Why it matters: Bold communications is Jordan's current weapon of choice as he speaks candidly to Axios Communicators author Eleanor Hawkins about the company's missteps and beats back misinterpretations of what went wrong

What he's saying: "I think the biggest misconception right away was that it was a technology issue," Jordan says, stressing the outsized role the winter storms played in the event. "We tried to be really clear that while the technology got overwhelmed, it is not what caused this."

The other misconception is lack of investment, Jordan says.

  • "We spend a lot of money on technology and recently put in a new state-of-the-art maintenance system, a new reservation system and a new human capital workday system."

The big picture: It was impossible to communicate what was happening in the moment, which led to more outside speculation, he says.

  • "In the moment, all of our efforts were focused on getting the network restored and running. ... And let's be honest, we didn't have an answer for our customers," Jordan says.

State of play: Now, Jordan is over-communicating in an attempt to explain these dense, operational snafus to consumers, shareholders and legislators.

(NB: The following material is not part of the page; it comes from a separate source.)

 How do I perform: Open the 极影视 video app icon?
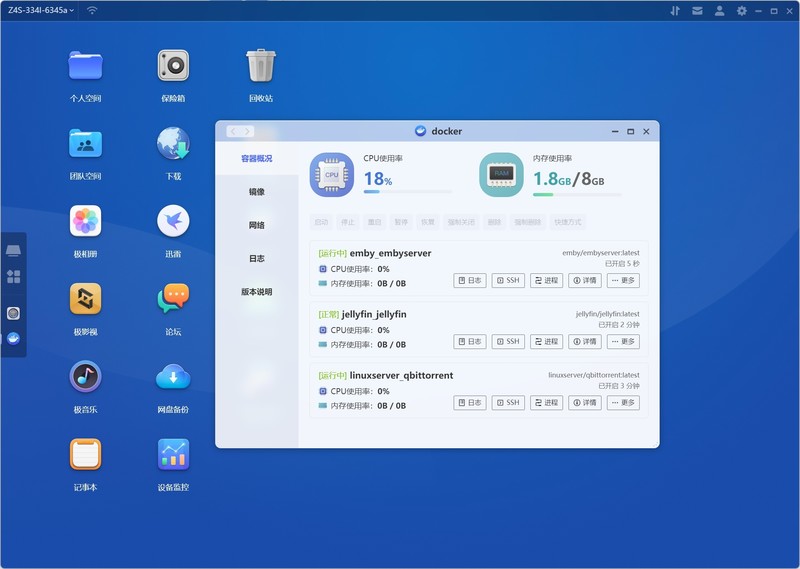85,299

  • "We have a lot of work to do to make sure each group understands what went wrong and what we're doing to fix it," says Jordan. "You've got to be transparent and not defensive. That builds trust."

Continue reading.

2. Key earnings after the bell

Photo: Drew Angerer/Getty Images

  • Apple shares fell after the bell as quarterly revenue and per-share earnings fell short of expectations. (Axios)
  • Amazon shares also slid in after-hours trading after it beat expectations on Q4 revenue, but provided light guidance. (CNBC)
  • Alphabet shares fell in extended trading after it missed on earnings and revenue, with YouTube advertising revenue falling short. (CNBC)
  • Ford shares fell, as the company tells investors it "left about $2 billion in profits on the table." (Bloomberg)

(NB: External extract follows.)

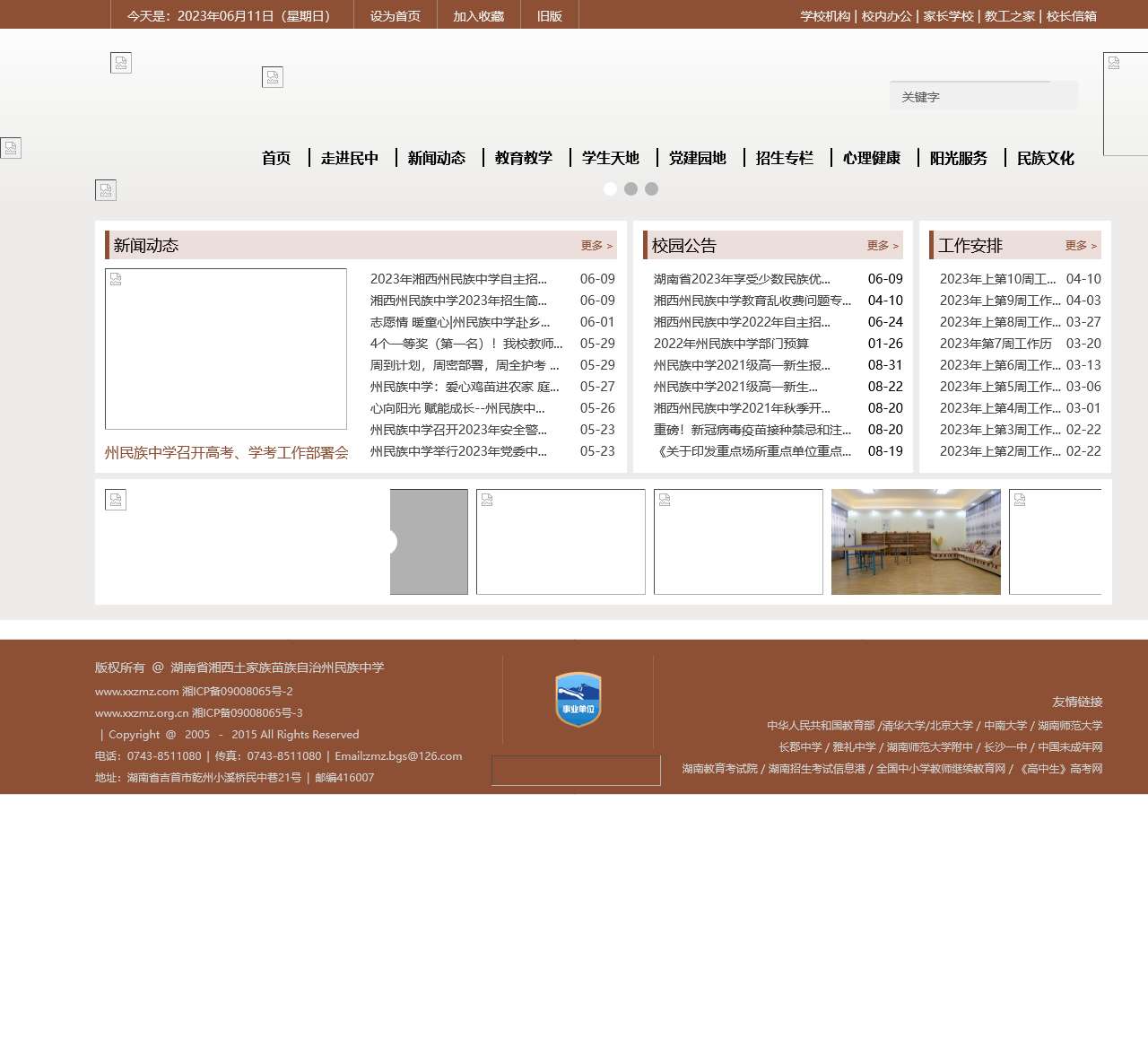This screenshot has width=1148, height=1047.
Task: Expand 更多 in 校园公告 section
Action: pyautogui.click(x=883, y=246)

3. HanesBrands takes a tumble

Illustration: Brendan Lynch/Axios

HanesBrands shares plunged more than 27% Thursday as the apparel maker pulled its dividend and said it would direct all of its free cash flow to paying off debt, Nathan writes.

The big picture: The company's Q4 sales plummeted — a reflection of how fickle life can be for apparel companies that suddenly find themselves on the wrong side of shifting consumer preferences.

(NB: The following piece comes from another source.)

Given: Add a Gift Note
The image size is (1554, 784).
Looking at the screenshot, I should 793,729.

  • Not long ago, the company's Champion brand was electric, enjoying a resurgence in sales among America's youth.
  • Now, it's taken a turn for the worse.

Between the lines: HanesBrands said Thursday it's taking steps to strengthen its balance sheet after net sales fell 16% to $1.47 billion in Q4, including an 18% decline in sales of the Champion brand.

  • The company blamed "soft consumer demand" in the U.S. and Europe and retailers slashing inventory. Sales of innerwear and activewear fell 19% and 16%, respectively.

What they're saying: The "athleisure" trend — which had been bolstering the company — has slowed down, but not as much as HanesBrands is experiencing, GlobalData Retail managing director Neil Saunders tells Axios.

The bottom line: HanesBrands needs to deliver "improvements to operating metrics and the balance sheet," CFRA Research analyst Zachary Warring writes.

Go deeper.

4. What's happening

❄️ Storms in Texas have left more than 400,000 people without power. (WSJ)

🏠 Mortgage rates fell below 6% for the first time since September. (CNBC)

5. The Punxsutawney short

Groundhog handler A.J. Dereume holds Punxsutawney Phil, who saw his shadow today in Punxsutawney, Pa. Photo: Michael Swensen/Getty Images

Maybe the groundhog missed his calling as a stock picker, Nathan writes.

  • Punxsutawney Phil saw his shadow today, and that apparently means bad things for the stock market.

What they found: A study published in 2022 found that buy-and-hold stock returns were 2.78% lower from 1928 through 2021 when the groundhog saw his shadow.

  • An early spring apparently correlates with better performance in the market.

💭 Nathan's thought bubble: But what does the groundhog have to say about the inflation outlook?